Lei lo racconta benissimo nel romanzo, scavando molto più a fondo della superfice in cui vengono visti e inquadrati dal mondo.

“Quello che ho voluto dire nel mio romanzo, è che anche in una persona che è normale e senza grandi peculiarità come Matteo Carrieri il protagonista del libro, riserva invece grandi sorprese e capacità di crescita e riscatto. All’inizio è solo il trait d’union, per Luca e Federico, ragazzi molto diversi tra loro, che diventano amici grazie a lui. Però quando finisce la pandemia e i due amici litigano, Matteo si rende conto, anche grazie dell’aiuto della sua fidanzatina Lavinia, che lui è molto di più del solo collante tra due amici. Questo per dire che anche nella realtà identifichiamo spesso questa generazione per stereotipi, ma non è così”.

Due settimane forse un anno_banner

I protagonisti del libro somigliano molto a quelli che ha incontrato dal vivo?

“Sì perché si rivelano, come i protagonisti del libro diversi dai preconcetti in cuii li inquadra la società. Non è vero ad esempio che i ragazzi vogliono per forza lasciare il nostro Paese. In Sicilia quelli che ho incontrato, sono incazzati neri per il fatto che la loro regione vada a scatafascio, e cercano come possono di cambiare le cose. Al liceo Umberto primo di Palermo ad esempio si sono organizzati in un'associazione che si occupa di passare i libri di scuola da una classe all'altra, a chi ne ha più bisogno. Oppure allo Zen, c’è questa associazione che ha costruito una biblioteca e fare in modo che i ragazzi possano stare lì, leggere studiare ed evitare in questo modo di andare delinquere. Non si può negare che c’è una situazione di degrado e abbandono scolastico, però, fin quanto noi continueremo a scrivere sui giornali e a dire in televisione che i ragazzi sono così, si creerà un pregiudizio. Invece nella realà sono molto meglio. Dobbiamo smetterla di dipingerli in questo modo solo perché la cosa fa notizia, e iniziare ad ascoltarli veramente”.

Cosa ha lasciato a livello psicologico il covid nei ragazzi?

“Quelli che ho incontrato a Palermo mi hanno raccontato che quello che è successo, per loro è stato quasi un buco nero, che non vogliamo più ricordare. Perché è proprio come fossero stati interrotti. Riescono anche ad apprezzarne alcuni lati positivi come qullo del piacere di poter comunicare nuovamente tra loro. Se prima magari avevano come compagno di banco qualcuno che poteva stargli antipatico, ora la felicità nasce solo dal fatto di poterlo avere vicino. Alcuni di loro raccontano che si sono ritrovati a fare da sostegno ai propri genitori che sono andati in crisi. Una cosa che mi ha colpito particolarmente è stato il fatto che ora non hanno più paura di chiedere aiuto. Anche problemi come bulimia o anoressia, non sono più per loro una vergogna, come spesso succede per gli adulti. Mentre prima era tutto un po’ delegato alla famiglia, c'è stata una sorta di autoguarigione che li ha fatti crescere”.

__Dati forniti__

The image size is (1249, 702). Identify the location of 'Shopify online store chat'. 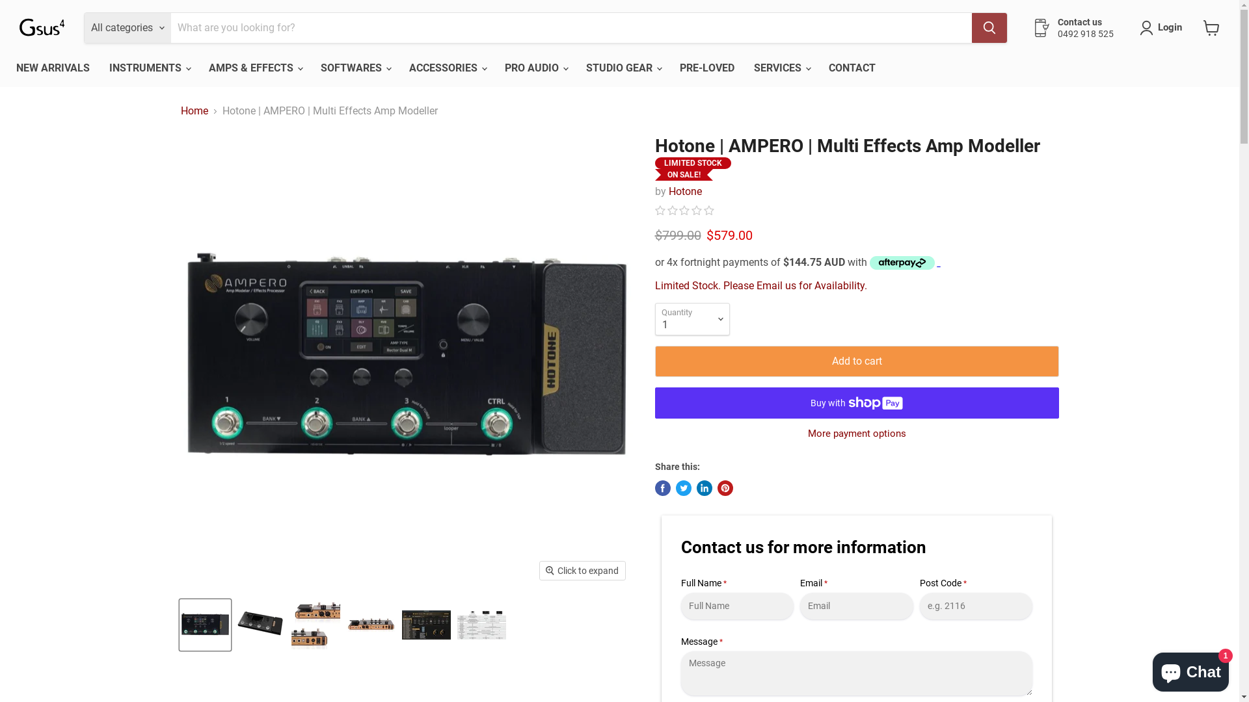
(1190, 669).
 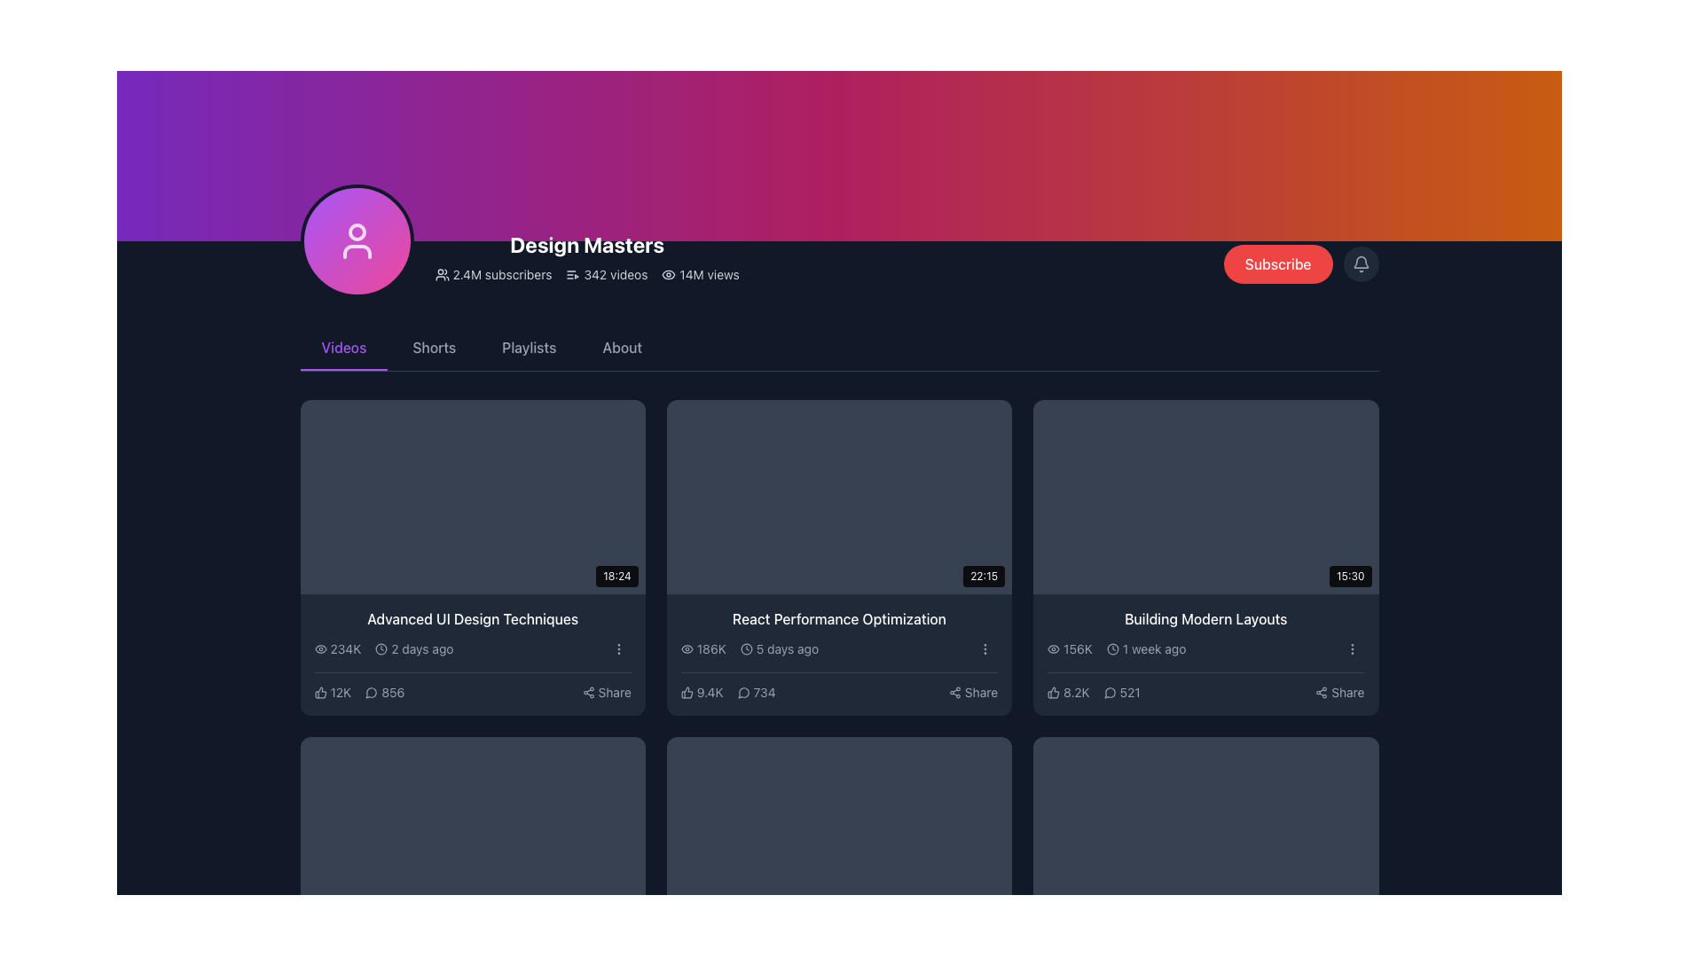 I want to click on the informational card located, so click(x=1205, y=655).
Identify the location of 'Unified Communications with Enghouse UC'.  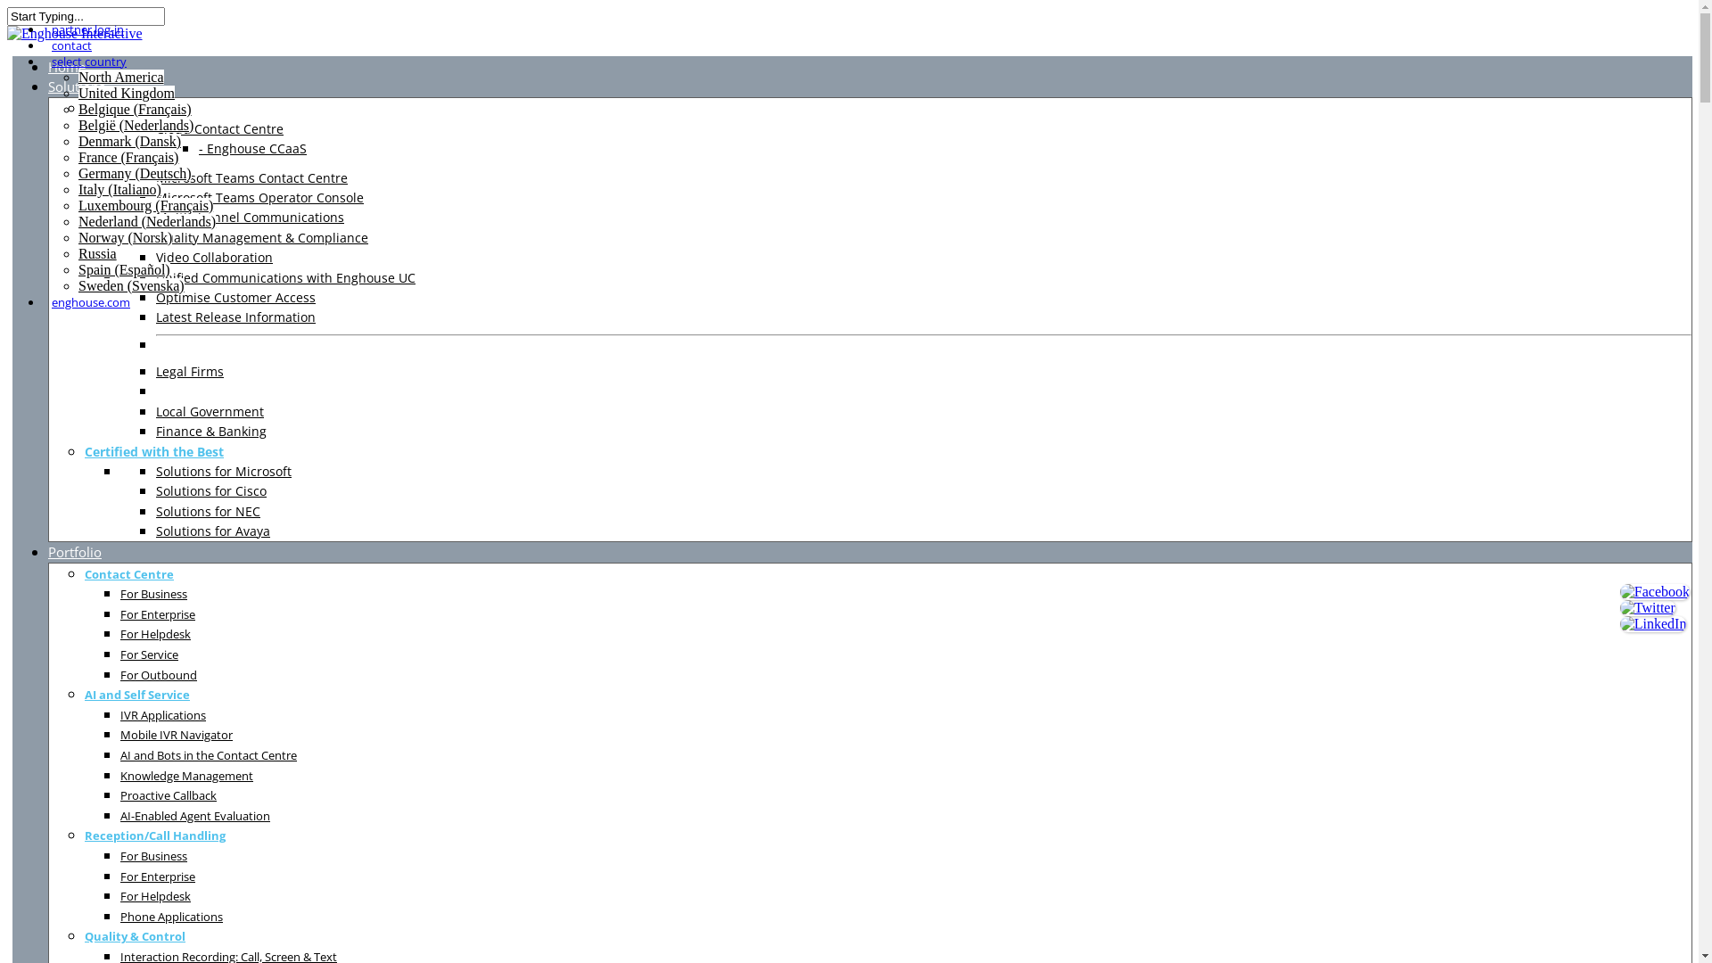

__Consegna__
Risponda alle domande seguenti basandosi sull'intervista.
(a) Chi aiuta Matteo Carrieri a capire di essere molto di più del solo collante tra due amici?
(b) Di che cosa si occupa l'associazione organizzata al liceo Umberto primo di Palermo?
(c) Quali problemi, secondo l'intervista, non sono più una vergogna per i ragazzi?

__Risposta__
(a) La sua fidanzatina Lavinia.
(b) Passa i libri di scuola da una classe all'altra, a chi ne ha più bisogno.
(c) La bulimia e l'anoressia.